Bella Blair teams up with British producers on new track
Bella Blair is currently promoting her second international project, Mistake Too, produced by Crate Classics’ Jamie Rodigan and Aaron Horn from the United Kingdom. On the track, which bears Afrobeats, R&B and dancehall influences, Blair recounts a love story turned sour through her signature soft, sultry vocals.
Though she says the song is not based on her personal experience, Blair’s knack for storytelling is proving to be a bop generator.
“It’s getting a lot of love, mostly from the females because they say they can relate to the message; I just write relatable stuff, and I like telling stories through music,” she told The Gleaner.
Blair was recently described by veteran British DJ David Rodigan as the “next star to roll out in Jamaica” on his BBC 1Xtra radio platform. This endorsement complements years of the selector supporting the singer, who made her recording debut in 2016. Blair described working with his son, Jamie, as a natural process.
“He reached out to me on Instagram and showed an interest in doing a collaboration. I guess he knew of my talent because of his dad and ended up sending me some beats,” she said.

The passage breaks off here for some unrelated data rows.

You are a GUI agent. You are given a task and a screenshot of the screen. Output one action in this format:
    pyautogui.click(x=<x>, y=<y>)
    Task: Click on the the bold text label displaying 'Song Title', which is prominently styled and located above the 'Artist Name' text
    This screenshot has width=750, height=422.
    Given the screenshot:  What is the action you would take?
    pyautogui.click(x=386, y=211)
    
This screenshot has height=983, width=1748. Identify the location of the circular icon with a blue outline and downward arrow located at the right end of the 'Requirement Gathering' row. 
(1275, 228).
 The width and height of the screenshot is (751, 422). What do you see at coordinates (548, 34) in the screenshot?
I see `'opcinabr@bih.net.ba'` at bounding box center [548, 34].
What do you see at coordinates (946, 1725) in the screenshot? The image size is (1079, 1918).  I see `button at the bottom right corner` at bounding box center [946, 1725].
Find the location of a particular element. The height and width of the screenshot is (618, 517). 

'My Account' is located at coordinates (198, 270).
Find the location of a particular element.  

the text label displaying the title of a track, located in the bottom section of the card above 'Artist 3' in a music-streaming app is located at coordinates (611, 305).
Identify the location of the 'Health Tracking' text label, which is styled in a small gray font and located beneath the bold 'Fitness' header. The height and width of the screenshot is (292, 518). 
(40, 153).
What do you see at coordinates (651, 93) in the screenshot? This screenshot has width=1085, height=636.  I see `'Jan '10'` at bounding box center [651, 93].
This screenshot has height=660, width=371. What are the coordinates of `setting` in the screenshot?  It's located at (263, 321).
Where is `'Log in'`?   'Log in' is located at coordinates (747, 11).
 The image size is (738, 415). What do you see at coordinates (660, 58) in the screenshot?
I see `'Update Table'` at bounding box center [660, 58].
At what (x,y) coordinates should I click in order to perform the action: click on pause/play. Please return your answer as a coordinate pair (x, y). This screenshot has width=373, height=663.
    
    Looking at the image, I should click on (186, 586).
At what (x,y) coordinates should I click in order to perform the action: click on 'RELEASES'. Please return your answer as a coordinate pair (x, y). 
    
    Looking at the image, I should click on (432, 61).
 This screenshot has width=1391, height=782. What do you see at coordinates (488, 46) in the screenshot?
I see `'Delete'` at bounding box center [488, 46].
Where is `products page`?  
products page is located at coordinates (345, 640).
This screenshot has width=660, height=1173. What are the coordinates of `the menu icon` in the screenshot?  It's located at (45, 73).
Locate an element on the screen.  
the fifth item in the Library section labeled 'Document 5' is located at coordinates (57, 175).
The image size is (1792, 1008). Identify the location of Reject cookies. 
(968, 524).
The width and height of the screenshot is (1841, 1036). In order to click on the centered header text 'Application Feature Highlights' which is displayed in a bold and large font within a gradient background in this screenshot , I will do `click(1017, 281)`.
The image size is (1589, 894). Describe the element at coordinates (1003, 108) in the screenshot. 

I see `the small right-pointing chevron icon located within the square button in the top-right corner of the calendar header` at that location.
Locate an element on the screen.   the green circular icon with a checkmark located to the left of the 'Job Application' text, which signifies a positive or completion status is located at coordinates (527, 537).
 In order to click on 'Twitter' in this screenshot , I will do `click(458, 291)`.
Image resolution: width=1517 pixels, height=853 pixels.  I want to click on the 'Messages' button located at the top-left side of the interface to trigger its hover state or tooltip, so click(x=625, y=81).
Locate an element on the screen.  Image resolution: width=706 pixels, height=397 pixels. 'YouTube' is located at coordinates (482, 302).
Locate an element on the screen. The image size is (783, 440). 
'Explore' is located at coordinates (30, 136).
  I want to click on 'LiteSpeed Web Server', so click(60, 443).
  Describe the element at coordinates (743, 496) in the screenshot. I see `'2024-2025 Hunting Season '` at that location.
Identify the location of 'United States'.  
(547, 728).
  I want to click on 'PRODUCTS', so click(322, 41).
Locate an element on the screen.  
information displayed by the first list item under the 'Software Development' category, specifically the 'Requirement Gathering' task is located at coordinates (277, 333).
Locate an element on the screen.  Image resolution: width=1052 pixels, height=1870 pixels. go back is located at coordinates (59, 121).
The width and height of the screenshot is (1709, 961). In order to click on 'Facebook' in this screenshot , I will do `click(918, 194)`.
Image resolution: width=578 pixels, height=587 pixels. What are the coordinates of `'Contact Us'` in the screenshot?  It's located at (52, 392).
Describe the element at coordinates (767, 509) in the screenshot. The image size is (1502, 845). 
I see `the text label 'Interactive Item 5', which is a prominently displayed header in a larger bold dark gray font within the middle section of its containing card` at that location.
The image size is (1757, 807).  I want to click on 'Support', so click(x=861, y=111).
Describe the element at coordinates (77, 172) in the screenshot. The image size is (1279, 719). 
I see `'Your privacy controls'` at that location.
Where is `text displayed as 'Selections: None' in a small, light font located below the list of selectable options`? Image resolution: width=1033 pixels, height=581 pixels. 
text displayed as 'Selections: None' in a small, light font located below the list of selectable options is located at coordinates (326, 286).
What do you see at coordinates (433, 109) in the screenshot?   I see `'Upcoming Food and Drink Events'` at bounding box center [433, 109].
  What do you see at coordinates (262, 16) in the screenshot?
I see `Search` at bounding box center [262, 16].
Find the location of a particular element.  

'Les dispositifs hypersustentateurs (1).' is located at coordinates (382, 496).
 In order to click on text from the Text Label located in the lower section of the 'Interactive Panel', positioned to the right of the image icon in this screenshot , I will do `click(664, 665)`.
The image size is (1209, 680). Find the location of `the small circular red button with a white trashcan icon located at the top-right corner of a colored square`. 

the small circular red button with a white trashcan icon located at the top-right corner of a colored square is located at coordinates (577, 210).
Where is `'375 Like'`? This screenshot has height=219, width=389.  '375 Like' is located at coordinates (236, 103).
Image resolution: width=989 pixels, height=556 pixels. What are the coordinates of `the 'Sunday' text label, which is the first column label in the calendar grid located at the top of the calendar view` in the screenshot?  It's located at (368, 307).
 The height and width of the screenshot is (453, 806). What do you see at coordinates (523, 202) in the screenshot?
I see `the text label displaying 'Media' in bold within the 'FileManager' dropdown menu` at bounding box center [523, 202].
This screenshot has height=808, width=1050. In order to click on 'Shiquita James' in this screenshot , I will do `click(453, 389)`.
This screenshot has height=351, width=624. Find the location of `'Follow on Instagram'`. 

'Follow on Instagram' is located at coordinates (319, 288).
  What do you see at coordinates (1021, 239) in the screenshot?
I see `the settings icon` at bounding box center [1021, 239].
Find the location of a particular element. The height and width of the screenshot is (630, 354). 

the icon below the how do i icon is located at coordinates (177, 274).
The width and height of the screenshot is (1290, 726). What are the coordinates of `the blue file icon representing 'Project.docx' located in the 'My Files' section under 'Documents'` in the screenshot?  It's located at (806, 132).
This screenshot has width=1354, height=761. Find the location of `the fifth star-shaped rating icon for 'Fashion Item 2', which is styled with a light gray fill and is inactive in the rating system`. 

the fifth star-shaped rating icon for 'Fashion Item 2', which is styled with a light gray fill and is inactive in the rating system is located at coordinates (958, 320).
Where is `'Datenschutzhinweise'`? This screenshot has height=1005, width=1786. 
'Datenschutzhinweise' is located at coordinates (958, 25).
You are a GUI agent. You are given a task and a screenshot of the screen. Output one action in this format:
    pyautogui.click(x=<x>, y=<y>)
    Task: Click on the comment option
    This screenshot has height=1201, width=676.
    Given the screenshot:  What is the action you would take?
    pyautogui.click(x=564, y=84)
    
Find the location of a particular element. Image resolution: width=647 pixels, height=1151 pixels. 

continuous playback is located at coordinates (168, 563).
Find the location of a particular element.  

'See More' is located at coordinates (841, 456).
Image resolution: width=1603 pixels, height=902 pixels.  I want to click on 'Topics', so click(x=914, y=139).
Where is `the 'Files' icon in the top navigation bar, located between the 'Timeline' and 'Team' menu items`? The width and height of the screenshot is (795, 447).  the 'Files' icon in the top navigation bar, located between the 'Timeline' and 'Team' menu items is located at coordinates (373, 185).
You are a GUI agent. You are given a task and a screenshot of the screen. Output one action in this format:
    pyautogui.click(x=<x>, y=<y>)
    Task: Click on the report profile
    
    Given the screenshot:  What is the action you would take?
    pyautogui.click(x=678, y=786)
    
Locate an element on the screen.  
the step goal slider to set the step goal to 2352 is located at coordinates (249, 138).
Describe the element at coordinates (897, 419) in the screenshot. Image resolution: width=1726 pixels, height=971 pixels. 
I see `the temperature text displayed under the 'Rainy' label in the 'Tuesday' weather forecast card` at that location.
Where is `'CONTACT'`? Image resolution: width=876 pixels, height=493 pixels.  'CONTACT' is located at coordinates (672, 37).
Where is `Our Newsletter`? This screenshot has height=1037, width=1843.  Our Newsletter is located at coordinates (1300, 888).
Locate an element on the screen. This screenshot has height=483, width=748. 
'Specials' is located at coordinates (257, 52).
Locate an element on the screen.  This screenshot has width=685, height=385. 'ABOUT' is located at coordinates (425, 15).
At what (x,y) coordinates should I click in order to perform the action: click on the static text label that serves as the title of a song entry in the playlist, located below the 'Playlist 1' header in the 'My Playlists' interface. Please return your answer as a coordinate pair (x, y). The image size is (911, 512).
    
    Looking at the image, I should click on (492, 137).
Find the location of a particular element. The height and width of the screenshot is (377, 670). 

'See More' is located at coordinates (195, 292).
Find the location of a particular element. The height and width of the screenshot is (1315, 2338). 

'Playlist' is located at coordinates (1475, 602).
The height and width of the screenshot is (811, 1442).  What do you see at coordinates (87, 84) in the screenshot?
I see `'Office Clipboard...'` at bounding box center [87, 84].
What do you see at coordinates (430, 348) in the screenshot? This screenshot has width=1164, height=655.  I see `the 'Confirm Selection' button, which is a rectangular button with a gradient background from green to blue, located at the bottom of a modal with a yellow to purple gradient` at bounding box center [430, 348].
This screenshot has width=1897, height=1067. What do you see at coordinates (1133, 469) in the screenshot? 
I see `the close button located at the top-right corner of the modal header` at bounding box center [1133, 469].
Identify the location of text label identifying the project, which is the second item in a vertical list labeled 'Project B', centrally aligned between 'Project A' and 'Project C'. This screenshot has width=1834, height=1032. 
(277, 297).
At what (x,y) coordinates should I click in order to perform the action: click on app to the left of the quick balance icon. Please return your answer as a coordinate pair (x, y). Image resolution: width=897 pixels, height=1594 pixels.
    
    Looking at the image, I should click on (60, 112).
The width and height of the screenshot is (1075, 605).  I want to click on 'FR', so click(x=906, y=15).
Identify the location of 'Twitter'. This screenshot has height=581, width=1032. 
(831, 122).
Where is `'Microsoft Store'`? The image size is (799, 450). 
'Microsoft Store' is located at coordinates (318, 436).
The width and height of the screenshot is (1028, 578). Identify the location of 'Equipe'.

“After hearing the rhythm, I sent him a demo via email and then went in the studio to lay down the vocals. I don’t have particular expectations for this song because the foundation of my creative process is just me doing what I want to do, there’s no set target. I am just creating what is coming out of me and putting it out to the world for the moment.”
This single follows the release of Kicked Out of Heaven in June, and the video release for Don’t Chat to Me a month prior which, Blair believes, is yet to reach its full potential.
“I feel like Don’t Chat to Me is gonna be a late bloomer for the amount of attention that I feel it deserves, but the dancers tek it over still, and everybody is doing challenges and still sending me videos,” she said.
“That song is one of my favourites at the moment. It’s a bop and it just makes me want to dance every time I hear it. It still get plays from DJs who support me in Jamaica for that song and people genuinely love it, whether dem old, young or middle-aged.
“I could easily go some other route, but I deliberately make music people can relate to because I feel like what is lacking in the space are things that appeal to everybody,” Blair said. “I’m happy when I see artistes like Sevana and Koffee that create music that everybody can listen to and relate to, because, then, what is the point if you have to be censoring the music? I appreciate all creativity and I have ‘bruk-out’ songs that I listen to, but I feel what the musical space needs now is more of that relatable voice.”